Paradise Park was a tourist attraction and the only local recreational facility "for colored people", as its sign said, about 1 mi from Silver Springs, near Ocala, Florida. It offered similar features, such as glass-bottom boats, "jungle cruises," a petting zoo, a dance pavilion with jukebox, performers, a softball field, a horseshoe toss, and a sandy beach with lifeguards. It operated from 1949 to 1969, closing soon after desegregation of Silver Springs. It served African American patrons prohibited from Silver Springs' boat rides that were limited to whites only. As was the rule during the allegedly separate but equal period, "Paradise Park was alright, but it wasn't up on a par with the white parts of Silver Springs."

At the time, it was one of three beaches open for African Americans in the state of Florida. Admission was free, though swimming cost 35¢, which provided a towel and clothes storage. "Paradise Park drew about 100,000 visitors annually. People came, sometimes by the busload, from as far away as New York and California." At times, the park overflowed with visitors. One day there were 30 buses in the parking lot; on another occasion, 247 cars were counted. "Chartered buses brought visitors from many states." Brochures were distributed in Georgia and Alabama, seeking these customers. In 1953, Ebony magazine called it "the newest and largest recreational facility for Negroes in the South".

Churches held mass baptisms at Paradise Park, as well as picnics. Preachers and choirs had sunrise services. “Easter egg hunts, baptisms, and picnics were common and at Christmas, Santa Claus would cruise down the river on a glass-bottom boat to pass out candy, nuts, and fruit for young visitors. Herpetologist Ross Allen set up a reptile exhibit at the park, similar to the one located upriver at Silver Springs.” According to a sign in the promotional movie cited below, "Ross Allen's Wild Animal Exhibit" included "dozens of alligators, hundreds of snakes, monkeys, deer, birds, turtles, lizards, exotic animals" and "Ole Coochie", a "giant alligator". According to a brochure, there was "Ross Allen's unusual Reptile Institute, with its great collection of snakes, alligators, Florida wild animals, birds, and an ever changing variety of lions, tigers, and other animals of that breed.

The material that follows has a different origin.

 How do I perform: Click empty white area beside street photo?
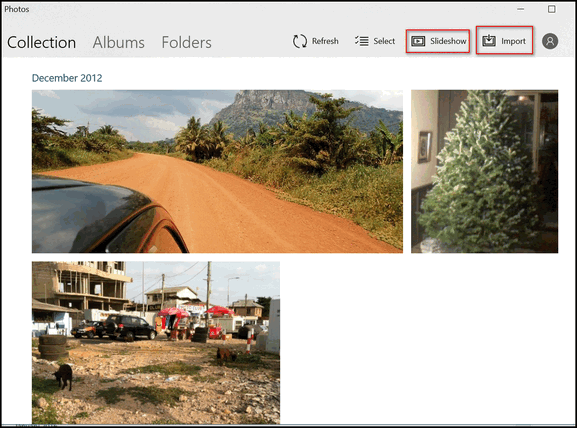420,342
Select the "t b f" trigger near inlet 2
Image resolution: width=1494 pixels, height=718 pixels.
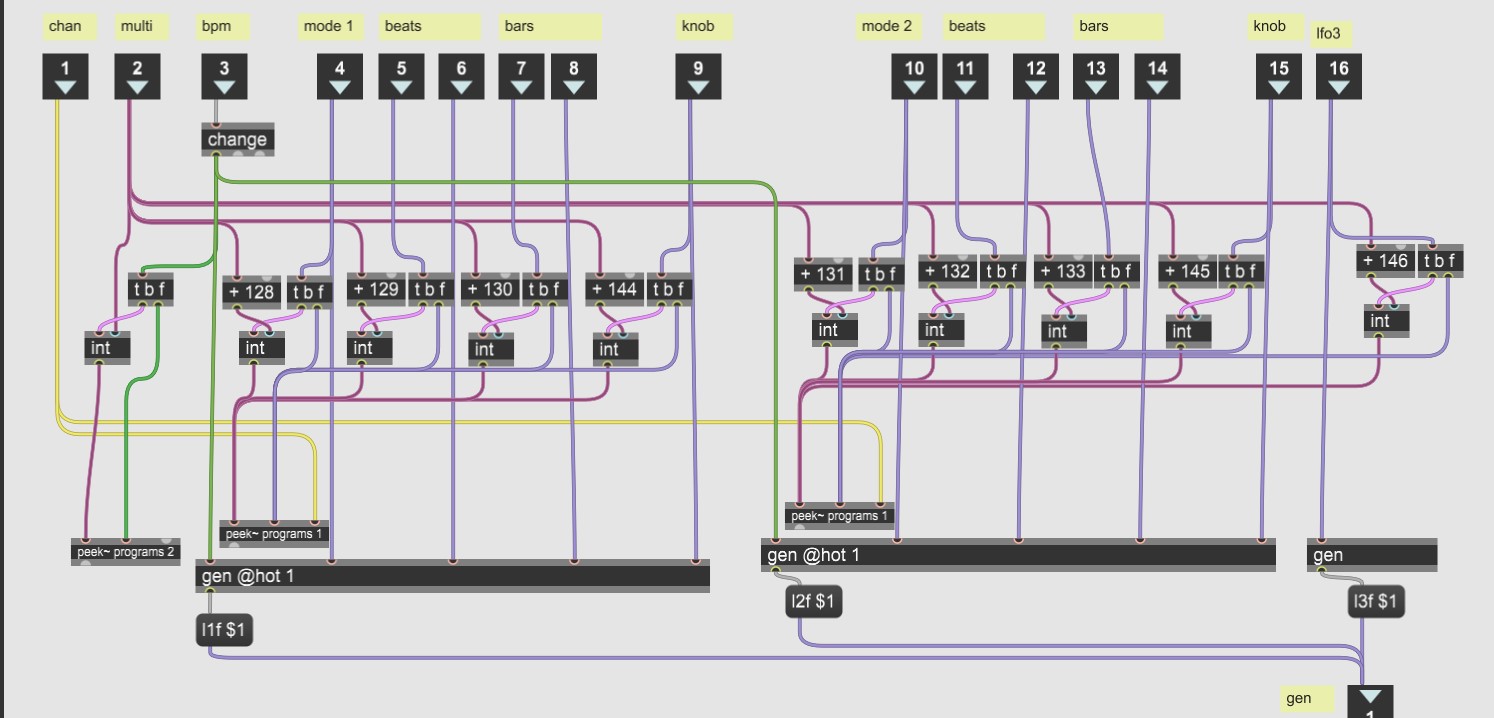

At intervals, Mr. Allen, known thruout the world as a top expert on snakes, will tell you all about their habits as he 'milks' them of venom."

On Labor Day, there was a beauty pageant, sponsored by a local American Legion post. "In 1949, Mildred Jones of Sanford was crowned the first Miss Paradise Park." The Future Farmers of America had their conventions there. The musician B. B. King once visited, as did Mary McLeod Bethune, who "didn't care too much" for Paradise Park "because it was segregated". There was a Bethune-Cookman College day, with the day's proceeds donated to the college.

Silver Springs began admitting black patrons in 1967. During Paradise Park's last season, 1968–69, it was open only Saturdays. Sundays, and holidays. It closed quietly in 1969.

The area that was Paradise Park is now covered by underbrush. It is remembered fondly by its former employees and visitors. "Paradise Park was our roots."